Will Idaho Bust Big Labor Collection Racket? 

A teacher with students
Under current law, union dues are often extracted from Idaho teachers’ paychecks without their active consent. (Credit: U.S. Department of Agriculture)

Committee Aids State Efforts to Curb Union Privileges

In 2018, thanks largely to the efforts of National Right to Work Legal Defense Foundation attorneys and their employee clients, the U.S. Supreme Court finally recognized that public employees nationwide have a constitutional right to join and pay dues to a union, or refuse to do either. 

From the very day the High Court’s landmark ruling in Janus v. AFSCME was announced, eight years ago this June, it was obvious this decision would not be self-enforcing. And unfortunately the First Amendment is still being widely violated today. 

In order to ensure that the rights defined in Janus are practicable, state lawmakers have to take several modest steps.

And one commendable way to start is terminating the automatic deduction of union dues from public employees’ paychecks. 

Fortunately, since Janus, several states have withdrawn this unwarranted perk for government union bosses, requiring them to act as their own dues collectors. 

In 2021, West Virginia protected all kinds of state and local employees from automatic union dues deductions. Two years later, Arkansas, Tennessee and, most notably, Florida ended automatic payroll deduction privileges for many, but not all, government union bosses.

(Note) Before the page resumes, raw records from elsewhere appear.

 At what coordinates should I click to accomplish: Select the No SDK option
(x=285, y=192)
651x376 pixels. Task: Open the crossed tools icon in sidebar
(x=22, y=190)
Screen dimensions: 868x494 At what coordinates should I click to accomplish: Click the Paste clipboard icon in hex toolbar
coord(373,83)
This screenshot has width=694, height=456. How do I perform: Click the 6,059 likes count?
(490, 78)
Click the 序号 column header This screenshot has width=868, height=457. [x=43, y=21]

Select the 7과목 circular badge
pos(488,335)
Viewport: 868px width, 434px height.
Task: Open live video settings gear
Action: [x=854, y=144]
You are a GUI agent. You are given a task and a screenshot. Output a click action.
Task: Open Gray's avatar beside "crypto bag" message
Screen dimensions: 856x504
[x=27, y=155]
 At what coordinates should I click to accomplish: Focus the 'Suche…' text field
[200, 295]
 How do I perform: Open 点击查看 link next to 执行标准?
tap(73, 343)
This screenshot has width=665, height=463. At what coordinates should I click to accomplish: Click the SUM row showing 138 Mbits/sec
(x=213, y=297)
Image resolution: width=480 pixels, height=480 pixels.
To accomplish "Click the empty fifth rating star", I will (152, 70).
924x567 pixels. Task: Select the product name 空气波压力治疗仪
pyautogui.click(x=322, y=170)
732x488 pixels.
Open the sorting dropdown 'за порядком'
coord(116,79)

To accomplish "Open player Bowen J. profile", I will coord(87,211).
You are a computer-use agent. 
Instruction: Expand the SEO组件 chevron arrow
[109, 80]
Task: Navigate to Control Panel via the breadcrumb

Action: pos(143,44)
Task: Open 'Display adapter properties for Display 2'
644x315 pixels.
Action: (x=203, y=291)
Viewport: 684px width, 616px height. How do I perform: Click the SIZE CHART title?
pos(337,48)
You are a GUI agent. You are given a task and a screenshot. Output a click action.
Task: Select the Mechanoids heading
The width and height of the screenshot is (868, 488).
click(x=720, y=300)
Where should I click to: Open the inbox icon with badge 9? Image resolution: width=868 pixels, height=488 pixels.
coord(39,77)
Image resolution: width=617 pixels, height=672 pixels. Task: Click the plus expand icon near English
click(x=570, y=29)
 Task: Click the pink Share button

Unfortunately, Arkansas, Tennessee and Florida all opted to allow the government to continue collecting dues from civil servants for all or most public safety union bosses. 

Politicians’ failure to protect public employees across the board has already helped union bosses get similar laws in Indiana, Missouri, and Kentucky overturned in court because of perceived “equal protection” concerns. 

Despite its limitations, the Florida law has made an especially big difference. Since 2023, the membership of the Florida Education Association (NEA, AFT/AFLCIO) teacher union has plummeted. In 2024 alone, it fell by 15%! 

House Passage in 2025 Was Eased by Pro-Right to Work Candidates’ Primary Wins

In past Idaho legislatures, efforts to curtail teacher union bosses’ special privileges have stalled. A bill to repeal local school districts’ “duty to bargain” with monopolistic teacher unions passed the House in 2021, but went nowhere in the Senate.

In 2024, a move to eliminate so-called “official time,” i.e., allowing government union bosses to conduct union business on taxpayers’ dime, failed on the Idaho House floor. 

Prospects have recently improved, thanks to significant turnover in the 2024 Republican primaries in both chambers of the Idaho Legislature.

National Right to Work Committee Vice President John Kalb commented: “Thanks to the Committee’s previous successful bids to secure roll-call floor votes on key issues and other grassroots citizens’ efforts, many GOP politicians who were often aligned with teacher union bosses were defeated and replaced by more consistent foes of government union abuses. 

“School choice proponents’ efforts in particular have been very helpful for Right to Work, because virtually all the Idaho legislators who support school choice also support curtailing teacher union bosses’ monopoly privileges.” 

Last year, a ban on automatic payroll deduction privileges for teacher union bosses, H.98, passed 40-29 through the House on February 12.

Grassroots Activists Urge Senate Chairman to Stop Blocking Reform

Sadly, this measure never received a vote in the Senate during the 2025 session. Another effort to get the bill over the finish line is expected this year, and it’s vital that Idahoans keep turning up the pressure on their legislators to protect public-sector workers from being abused by entrenched unions. 

Mr. Kalb pointed out that H.98 never came up for a Senate vote last year due to an evidently unilateral decision by State Affairs Committee Chairman Jim Guthrie (R-McCammon):

“Even though 65% of his fellow Republicans in the Idaho House cast their ballots for H.98, propelling it through the chamber by a lopsided margin, Jim Guthrie decided, for reasons he never explained publicly, not even to grant it a Senate hearing. 

“That’s why the Committee has been recently mobilizing Sen. Guthrie’s freedom-loving constituents to contact him and express their disappointment about his doing teacher union bosses’ dirty work for them. 

“I am cautiously optimistic Mr. Guthrie has now gotten the message.”